A, RT-PCR expression analysis of Mist1 and eight additional bHLH transcription factor genes in mammary gland samples from nulliparous (N), pregnant (P), lactating (L), and involuting (I) developmental stages (months and days are indicated by N3, P14, L15, and I4, respectively). Only Mist1 transcripts are detected exclusively in lactating mammary gland samples. B, RT-PCR analysis of Mist1 transcripts over an extended time course of mammary gland development. Mist1 gene expression is detected during late pregnancy and throughout all lactation stages. C, Immunoblot analysis for Mist1 protein in the same mammary gland samples tested in panel B. Mist1 protein is detected only in lactating samples.
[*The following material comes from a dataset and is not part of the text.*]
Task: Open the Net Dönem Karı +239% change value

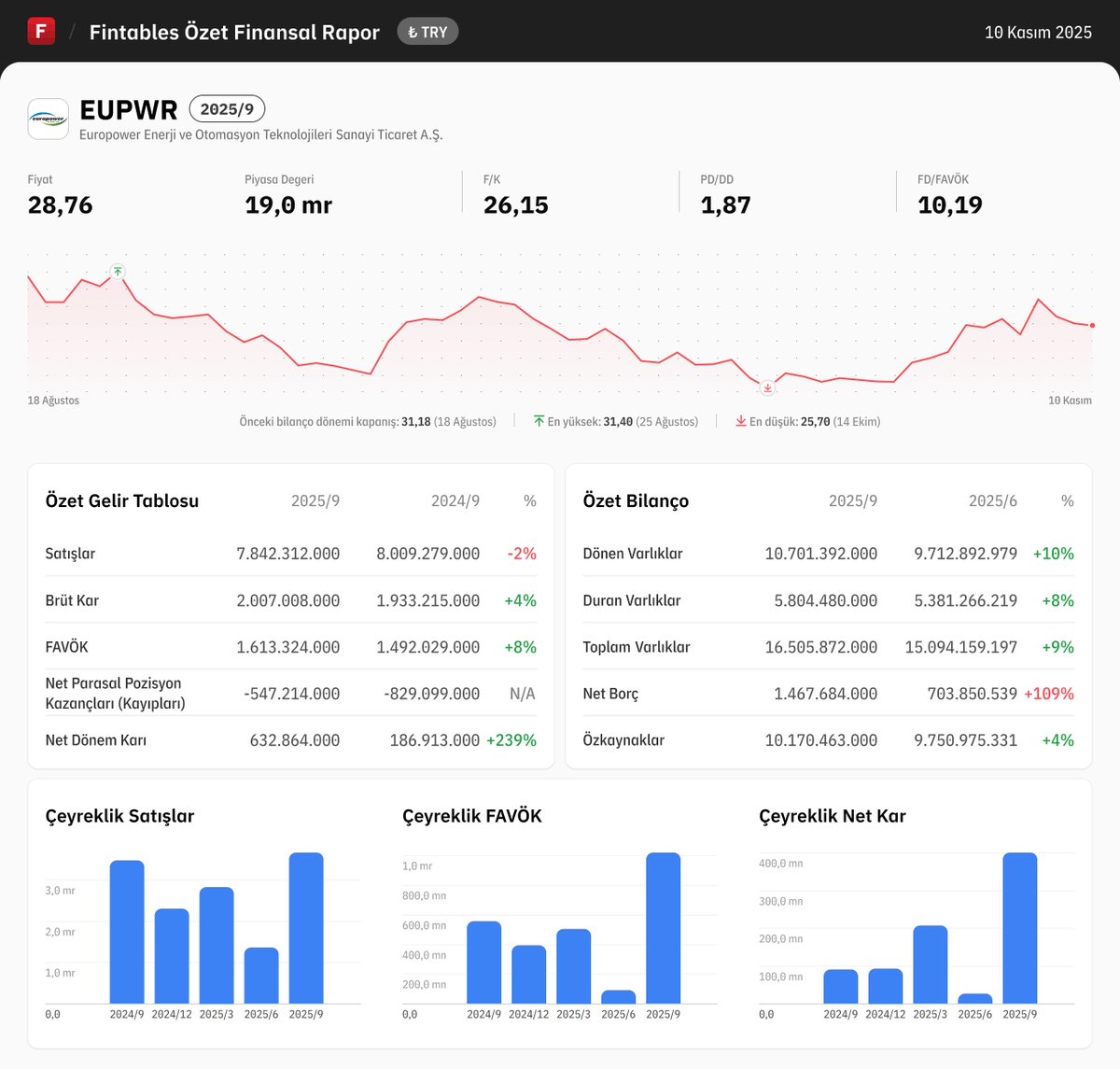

D, Immunoblot analysis of Mist1, Id1, and Id2 protein accumulation during the indicated mammary gland stages.

 
To extend this analysis further, we next isolated RNA and protein samples from mouse mammary glands derived from nulliparous, pregnant, lactating, and involuting females over a more comprehensive period of development. As shown in Fig. 2BGo, Mist1 transcripts were initially detected during late pregnancy, and this expression was maintained throughout lactation. In contrast, no Mist1 transcripts were detected in nulliparous, early pregnancy, or involuting samples. Immunoblots revealed the expected high levels of Mist1 protein in lactating samples, but no Mist1 protein was detected during pregnancy (Fig. 2CGo). The absence of Mist1 protein during late pregnancy likely reflects the difference in sensitivity between RT-PCR and immunoblot assays, although a differential posttranscriptional regulatory mechanism cannot be ruled out at this time. Analysis of other HLH proteins in these samples also revealed that the Class V HLH Id1 and Id2 proteins were uniquely modulated during development (Fig. 2DGo) (22). Id1 expression was restricted to nulliparous and involuting tissues whereas Id2 protein accumulated exclusively in lactating samples. Based on these results, and the known expression patterns of other HLH/bHLH factors (12, 14, 16, 30), we conclude that Mist1 represents the first known bHLH factor to exhibit a lactation-specific expression pattern in mammary glands.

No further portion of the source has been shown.